La risata che seguì fece gelare il sangue nelle vene di Yznar: quel giovane lo stava sconfiggendo! Ma non era ancora detta l'ultima parola!
***

Tre giorni prima
«Che fai qui, Sarmen?», le chiesi.
«Sono stata mandata a ucciderti, Neeno»
«Mh, davvero? Ti ha mandata Yznar?»
«Questa è davvero una domanda stupida, da parte tua. Una volta eri più sagace»
«Non hai nulla da dirmi, prima di morire?»
«Niente che non ti abbia già detto quell'ultima volta. Sguaina la tua lama, Neeno, il momento delle parole è terminato molto tempo fa»
L'affrontai. I suoi occhi rossi, i suoi movimenti a scatti, la lentezza dei riflessi: tutto mi diceva che faceva un uso smodato di oppiacei. Provavo pietà per lei: un tempo era stata una delle allieve predilette del Mago Zoras, una delle migliori spade di Zyz. Soprattutto, però, ci eravamo amati.

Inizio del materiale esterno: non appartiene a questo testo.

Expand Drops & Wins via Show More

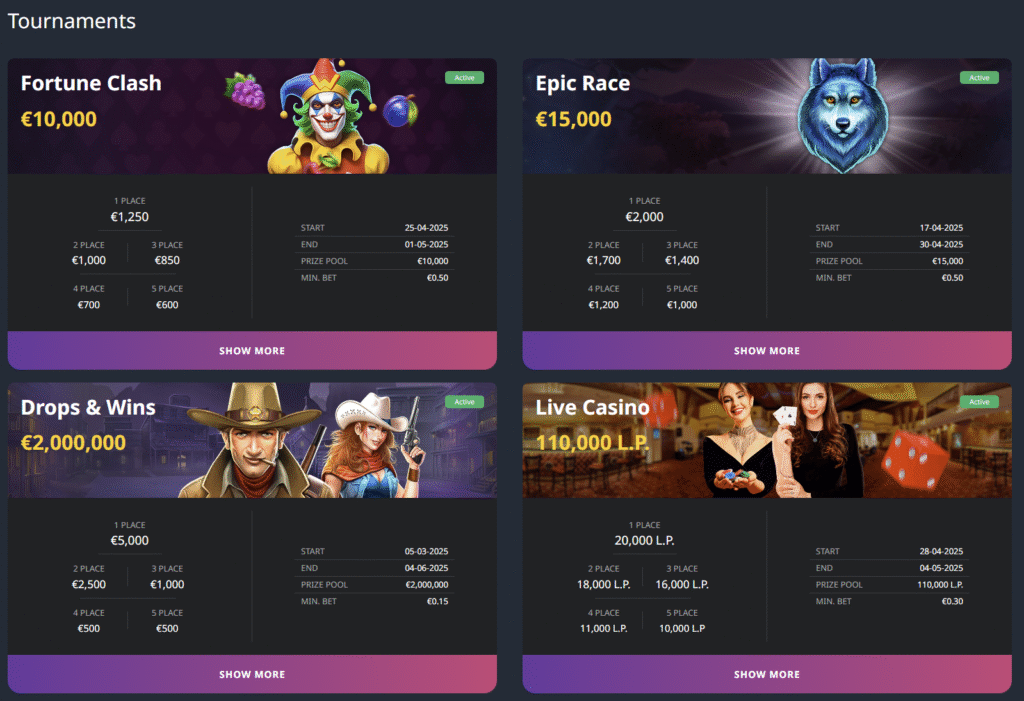(x=252, y=674)
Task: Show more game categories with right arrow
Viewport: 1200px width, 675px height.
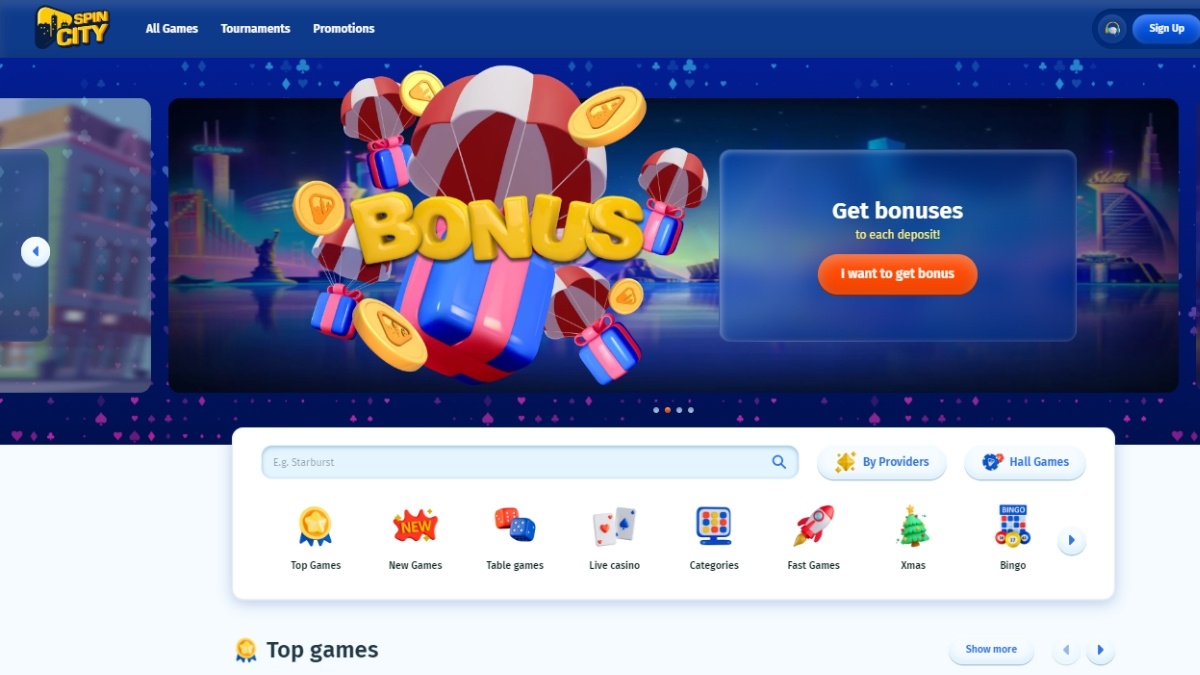Action: 1071,540
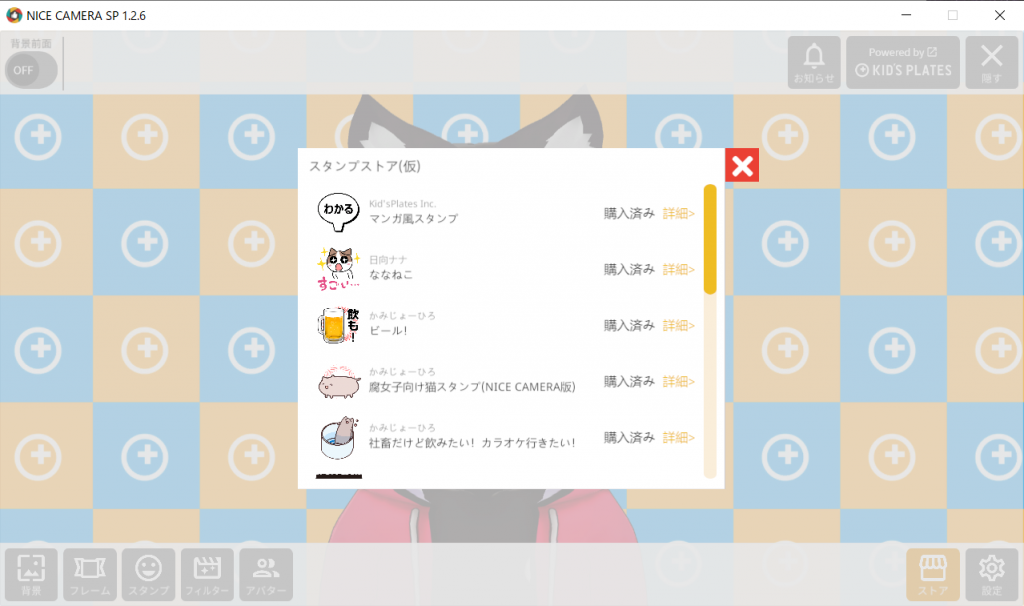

A otto anni, quando fui ammesso alla scuola, lei era già lì da un anno e la conobbi in maniera piuttosto turbolenta. Ero mingherlino a quel tempo e gli altri ragazzi mi avevano subito preso di mira a causa del mio sangue misto.
Fin quando erano in due o tre riuscivo a tenerli a bada abbastanza bene: non ero digiuno di scherma, poiché il soprastante del mio padrone mi aveva insegnato i rudimenti del bastone corto. Un giorno però, mentre andavo verso il ruscello con due secchi da riempire, mi si pararono dinanzi in sette. Tra loro c'era anche Sarmen.
Iniziarono a provocarmi e quando arrivò la prima spinta non seppi resistere: scaraventai un secchio in faccia al capo della combriccola, Yul'yah e roteando l'altro secchio provai a tenerli lontani da me, ma erano in troppi. Presto mi furono tutti addosso e mi avrebbero massacrato di botte se Sarmen non avesse preso le mie parti. In due li mettemmo in fuga e Yul'yah ce la giurò.
Da quel giorno io e Sarmen fummo inseparabili. Sia lei che io procedevamo negli insegnamenti più speditamente degli altri. Grazie al mio sangue Vaunlay, avevo una capacità sensoriale maggiore, mentre Sarmen aveva un'agilità e una velocità senza pari nella scuola.
Passarono gli anni ed entrambi eravamo cresciuti. Dall'amicizia dell'infanzia, il nostro rapporto si era trasformato in qualcosa di più e questo faceva preoccupare il nostro maestro. Ci ripeteva spesso che non poteva impedire che di amassimo, ma ci metteva in guardia verso questo sentimento che, secondo lui, ci indeboliva.
Non lo ascoltammo. E continuammo a incontrarci e allenarci insieme.
Passò un altro anno e Sarmen era a un passo dal raggiungere la Prima Perfezione, il primo vero traguardo per chi frequentava la scuola.
Era il quinto giorno d'autunno e ancora oggi non so con precisione cosa accadde: Sarmen mi raccontò che andava da sola verso il tempio di Blen, a pregare per l'esame che avrebbe affrontato di lì a poco. Yul'yah e i suoi compagni la sorpresero alle spalle e le fecero del male.
Per anni fui vittima del rimorso per non essere stato presente.
Lei ne parlò solo con me, il giorno dopo, pesta e dolorante. Parlammo a lungo e, per la prima volta, mi disse che desiderava andare via da Zyz, che la sua vita non poteva rimanere legata a quel luogo: i ricordi l'avrebbero uccisa.
Litigammo, perché volevo convincerla a rimanere e denunciare al Mago Zoras l'accaduto. Le proposi persino che l'avrei aiutata a vendicarsi, se solo avesse atteso qualche tempo per calmare il suo spirito secondo gli insegnamenti della scuola.
Non volle la mia compagnia quella notte e non accettò la mia proposta di andare via insieme.
«Quando sarò pronta andrò via da sola», concluse.
La mattina successiva trovarono i cadaveri sgozzati di Yul'yah, Nerghil, Chulchan e Moudimer.
Sapevo che era stata lei, ma il sospetto venne a tutti, poiché era fuggita nottetempo.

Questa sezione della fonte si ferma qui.